» To do: Find the string "Action" in the listing below and return each line it appears in.

» Record extracts:
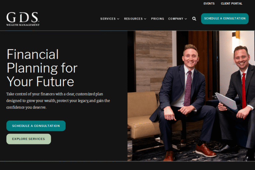This screenshot has height=170, width=255.
Task: Click the Wealth Management tagline under logo
Action: click(x=23, y=25)
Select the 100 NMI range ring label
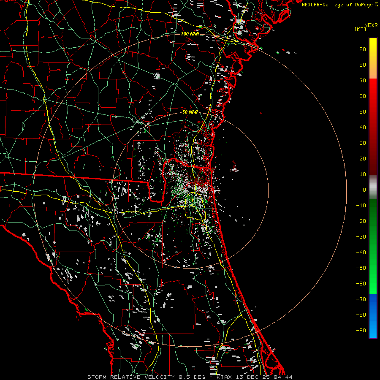The image size is (380, 380). pyautogui.click(x=190, y=34)
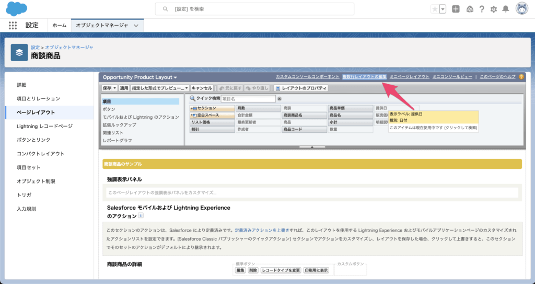This screenshot has height=284, width=535.
Task: Open the オブジェクトマネージャ tab chevron
Action: [x=136, y=25]
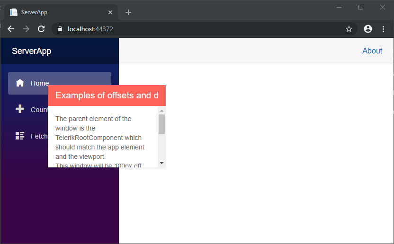Image resolution: width=394 pixels, height=244 pixels.
Task: Open the About link
Action: (372, 51)
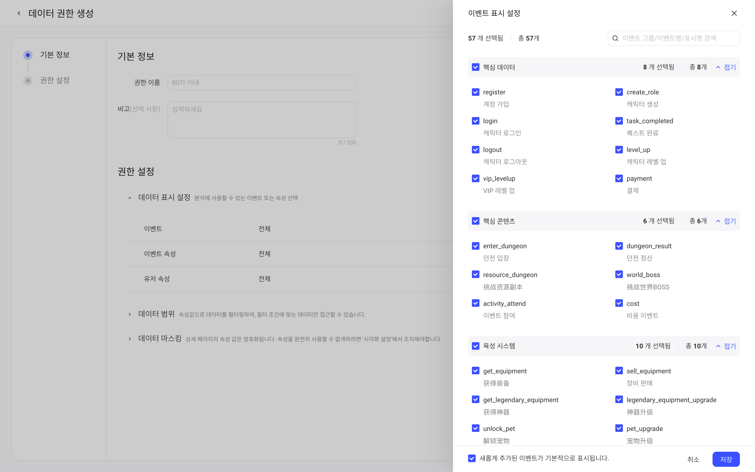Go back using the header arrow
755x472 pixels.
coord(19,13)
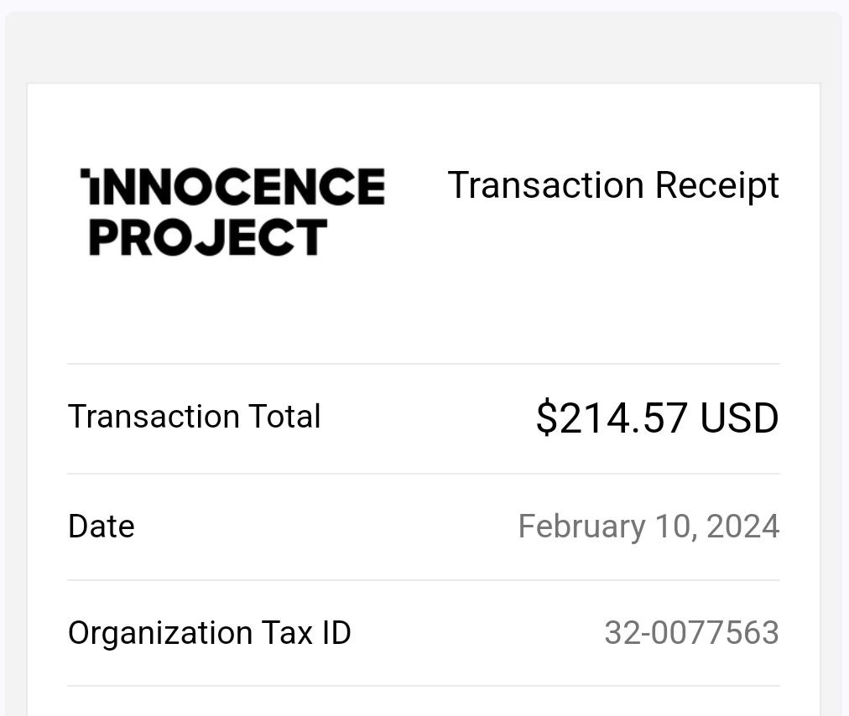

» Task result:
Action: click(x=23, y=25)
Action: [x=136, y=25]
Action: (372, 51)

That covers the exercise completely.